Ha cambiado la psicología colectiva y ya sólo «somos» en la medida en que viajamos. La finalidad del porqué lo hacemos no está muy clara, ya que la autenticidad de los destinos se ha perdido y, cuando hacemos el turista, vamos a lugares que son idénticos y que están ocupados por turistas. Pero la cuestión es moverse que esto activa el gasto y el sector que está detrás está siempre deseoso de hacernos nuevas propuestas que, en realidad, son idénticas a las que ya nos hacía.
Los vuelos son extremadamente baratos (o no tanto) e internet nos permite soñar que cualquier cosa que imaginamos es posible. El resultado agregado de todo ello, es que los 2.000 millones de personas que podemos hacerlo, vayamos arriba y abajo sin que nos importe demasiado los efectos que esto tiene. Las instituciones y el negocio turístico, siempre de la mano, nos explican gozosos cómo vamos batiendo récords de visitantes año tras año, sus evidentes efectos no precisamente positivos no importan. El negocio es el negocio.
En este último año han visitado España 84 millones de extranjeros. Más que nunca. Esta temporada, ya casi todo contratado, lo mejoraremos y probablemente superaremos a Francia como primera potencia turística mundial. Toda una conquista.
A Barcelona vienen 30 millones de visitantes y poco importa el efecto sobre una ciudad que ha desbordado, con mucho, su capacidad de carga. Una industria que le aporta casi el 15% del PIB. Dicen que es nuestro petróleo pero, como éste, aporta sólo una riqueza aparente y los efectos colaterales son demasiado importantes como para no tenerlos en cuenta.
En realidad, resulta una opción económica muy frágil, débil, que genera riqueza sobre todo en compañías aéreas, plataformas de internet y grandes grupos hoteleros que no están radicados aquí, mientras que nos deja unas pocas monedas en el lugar de destino, economía y las condiciones sociales. Las ciudades de Cataluña con rentas medias más bajas son las localidades especializadas en el turismo. El secreto de esto, son los bajos salarios que se pagan y los contratos de temporada.
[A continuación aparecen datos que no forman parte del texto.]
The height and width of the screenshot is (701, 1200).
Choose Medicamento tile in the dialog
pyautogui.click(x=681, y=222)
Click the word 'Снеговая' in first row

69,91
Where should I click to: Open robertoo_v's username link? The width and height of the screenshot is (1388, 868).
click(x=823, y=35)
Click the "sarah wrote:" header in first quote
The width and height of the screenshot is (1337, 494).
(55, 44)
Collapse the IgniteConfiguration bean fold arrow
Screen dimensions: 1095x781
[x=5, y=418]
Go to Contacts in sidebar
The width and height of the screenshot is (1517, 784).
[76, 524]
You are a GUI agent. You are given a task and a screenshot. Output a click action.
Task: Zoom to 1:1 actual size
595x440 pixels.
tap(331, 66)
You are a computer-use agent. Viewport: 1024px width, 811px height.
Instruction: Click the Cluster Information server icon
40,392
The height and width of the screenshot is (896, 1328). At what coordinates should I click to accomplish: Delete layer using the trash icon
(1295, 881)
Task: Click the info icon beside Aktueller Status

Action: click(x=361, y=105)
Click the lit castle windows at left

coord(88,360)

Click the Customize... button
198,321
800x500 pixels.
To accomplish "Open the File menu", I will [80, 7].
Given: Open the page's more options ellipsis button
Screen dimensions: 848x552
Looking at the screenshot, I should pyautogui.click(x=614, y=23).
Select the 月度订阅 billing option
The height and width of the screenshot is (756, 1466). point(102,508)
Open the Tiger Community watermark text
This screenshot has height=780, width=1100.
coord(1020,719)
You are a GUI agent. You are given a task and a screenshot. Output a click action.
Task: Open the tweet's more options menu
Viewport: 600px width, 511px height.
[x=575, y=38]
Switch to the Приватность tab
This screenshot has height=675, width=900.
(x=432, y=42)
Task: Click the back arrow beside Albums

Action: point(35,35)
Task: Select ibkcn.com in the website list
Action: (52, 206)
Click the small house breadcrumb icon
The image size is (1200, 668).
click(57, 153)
Desde el punto de vista económico, la especialización turística es siempre una apuesta perdedora, para el territorio y su sociedad.
La actividad turística, cuando es complementaria, puede ser interesante para un país. Pero cuando ponen todos los huevos en la misma cesta, resulta demencial. Los destinos mueren de éxito. La saturación convierte, especialmente a las ciudades globales como Barcelona, en inhabitables. Una ciudad turistificada, además de perder el encanto, su singularidad, se convierte en una ciudad tan cara que, los habituales del sitio, no pueden pagarla. Tienen que aceptar que se convierte en un parque temático al servicio de los visitantes y de los que tienen montado el negocio.
Los del sitio son despojados de su ciudad, los servicios caros y malos, ya no van dirigidos a ellos. La ciudad se gentrifica y es necesario huir de su área central y monumental. Situados en este punto es necesario plantearse cuál es la finalidad de la gestión de una ciudad: o bien mejorar la vida de los ciudadanos, o bien explotar la marca, hacerla agradable y acogedora o bien dinamitar el encanto y bienestar en favor del negocio especulativo de unos pocos que se apropian de ellos en forma de hoteles, apartamentos turísticos, gastrobares o tiendas de lujo.
En el punto de saturación en que se encuentran muchos destinos turísticos, aquí y allá, y teniendo en cuenta la dinámica aún expansiva, comienzan a haber movilizaciones de ciudadanos que se quejan de que este fenómeno resulta insoportable además de insostenible. Ocurre en Barcelona, pero también en Canarias, en Baleares, en Venecia, en Amsterdam… Y, lógicamente, irá en aumento. Son movimientos de autodefensa en la medida en que las políticas públicas, quizás excepto en el caso de Ámsterdam, no hacen sino subirse a la ola y blandir las cifras de constante crecimiento como un éxito.
Resulta curioso pero muy elocuente que a estas expresiones se las califique de «turismofobia». Apelativo despectivo que el periodismo ha hecho suyo y que no define de forma justa estos movimientos, sino la capacidad de imponer su relato que tiene el lobby de la industria turística.